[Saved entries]
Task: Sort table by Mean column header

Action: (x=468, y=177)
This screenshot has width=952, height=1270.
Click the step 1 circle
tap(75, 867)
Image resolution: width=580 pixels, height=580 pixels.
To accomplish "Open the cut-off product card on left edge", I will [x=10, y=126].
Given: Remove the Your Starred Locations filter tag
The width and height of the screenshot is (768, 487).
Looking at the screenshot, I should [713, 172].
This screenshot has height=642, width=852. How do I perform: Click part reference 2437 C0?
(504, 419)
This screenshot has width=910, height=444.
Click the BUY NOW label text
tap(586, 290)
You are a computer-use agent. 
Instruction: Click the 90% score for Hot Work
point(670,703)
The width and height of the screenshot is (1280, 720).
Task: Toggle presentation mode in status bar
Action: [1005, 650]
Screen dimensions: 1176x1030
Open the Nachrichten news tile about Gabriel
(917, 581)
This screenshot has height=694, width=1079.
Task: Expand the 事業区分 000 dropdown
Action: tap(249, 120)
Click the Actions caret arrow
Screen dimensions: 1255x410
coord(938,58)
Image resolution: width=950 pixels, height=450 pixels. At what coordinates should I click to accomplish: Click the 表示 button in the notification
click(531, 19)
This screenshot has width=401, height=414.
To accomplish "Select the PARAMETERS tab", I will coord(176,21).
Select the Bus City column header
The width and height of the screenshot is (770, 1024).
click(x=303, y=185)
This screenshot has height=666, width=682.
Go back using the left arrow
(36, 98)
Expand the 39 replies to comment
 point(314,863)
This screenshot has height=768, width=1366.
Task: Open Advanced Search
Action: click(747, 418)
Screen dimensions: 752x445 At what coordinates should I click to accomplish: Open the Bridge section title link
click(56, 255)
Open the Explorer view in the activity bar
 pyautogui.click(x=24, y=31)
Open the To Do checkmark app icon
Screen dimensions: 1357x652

- Task statement
With no words changed, transcribe the records above.

- Your solution
Task: Sort table by Mean column header

Action: (x=468, y=177)
This screenshot has width=952, height=1270.
Click the step 1 circle
tap(75, 867)
Image resolution: width=580 pixels, height=580 pixels.
To accomplish "Open the cut-off product card on left edge", I will [x=10, y=126].
Given: Remove the Your Starred Locations filter tag
The width and height of the screenshot is (768, 487).
Looking at the screenshot, I should [713, 172].
This screenshot has height=642, width=852. How do I perform: Click part reference 2437 C0?
(504, 419)
This screenshot has width=910, height=444.
Click the BUY NOW label text
tap(586, 290)
You are a computer-use agent. 
Instruction: Click the 90% score for Hot Work
point(670,703)
The width and height of the screenshot is (1280, 720).
Task: Toggle presentation mode in status bar
Action: [1005, 650]
Screen dimensions: 1176x1030
Open the Nachrichten news tile about Gabriel
(917, 581)
This screenshot has height=694, width=1079.
Task: Expand the 事業区分 000 dropdown
Action: tap(249, 120)
Click the Actions caret arrow
Screen dimensions: 1255x410
coord(938,58)
Image resolution: width=950 pixels, height=450 pixels. At what coordinates should I click to accomplish: Click the 表示 button in the notification
click(531, 19)
This screenshot has width=401, height=414.
To accomplish "Select the PARAMETERS tab", I will coord(176,21).
Select the Bus City column header
The width and height of the screenshot is (770, 1024).
click(x=303, y=185)
This screenshot has height=666, width=682.
Go back using the left arrow
(36, 98)
Expand the 39 replies to comment
 point(314,863)
This screenshot has height=768, width=1366.
Task: Open Advanced Search
Action: click(747, 418)
Screen dimensions: 752x445 At what coordinates should I click to accomplish: Open the Bridge section title link
click(56, 255)
Open the Explorer view in the activity bar
 pyautogui.click(x=24, y=31)
Open the To Do checkmark app icon
Screen dimensions: 1357x652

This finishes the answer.